Treasury select committee chair Andrew Tyrie says the Government is legislating too quickly for the regulatory switch and risks making mistakes as a result.
The TSC is running an inquiry into the accountability of the Financial Conduct Authority and is yet to publish a final report. The Financial Services Bill, published last week, will set up the FCA and other new regulatory bodies, even though the TSC’s report is supposed to help inform Treasury policy.
Tyrie says: “The fact that the Government has not waited to take account of the committee’s report on the FCA highlights concerns that we are legislating too fast. We have to take the time to get this legislation right.”
Speaking to Money Marketing, TSC member and Labour MP Andy Love says there is still time for amendments to be tabled, taking account of any TSC recommendations. But he adds: “This report was the final piece of the jigsaw of our review and I am disappointed the Government did not think it sensible to wait for it.”

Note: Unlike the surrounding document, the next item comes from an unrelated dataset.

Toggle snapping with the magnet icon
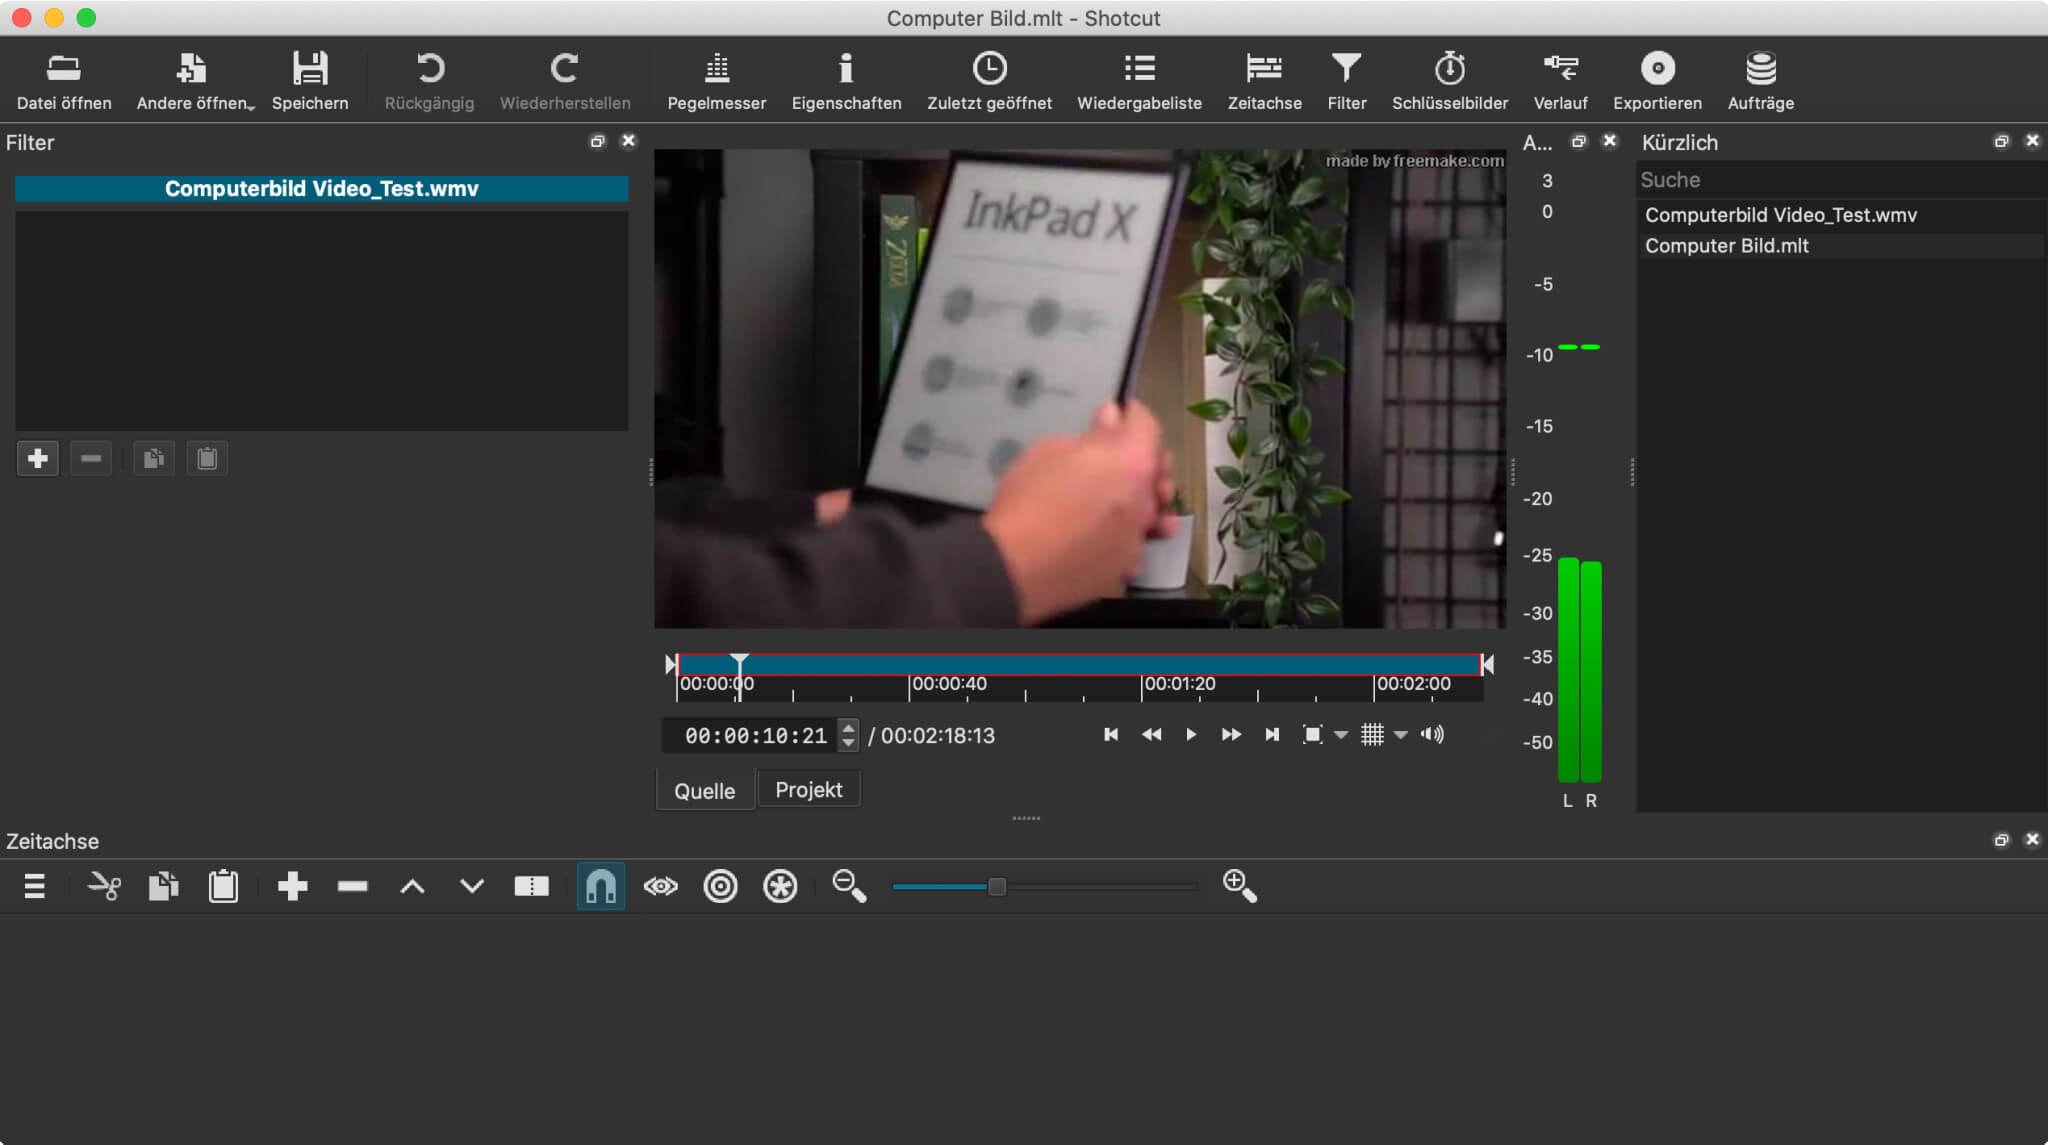Image resolution: width=2048 pixels, height=1145 pixels. [x=599, y=886]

In November, Tyrie wrote to joint committee on the draft bill chairman Peter Lilley saying the two committees should co-operate on scrutinising the draft bill because time pressures made it impossible for each to do it fully on its own.
The Government wants the bill to pass through Parliament by the end of the year in time for the new regulators to begin operating in early 2013.
A Treasury spokesman says: “We have had three public consultations and six months of pre-legislative scrutiny and think that is enough consultation.”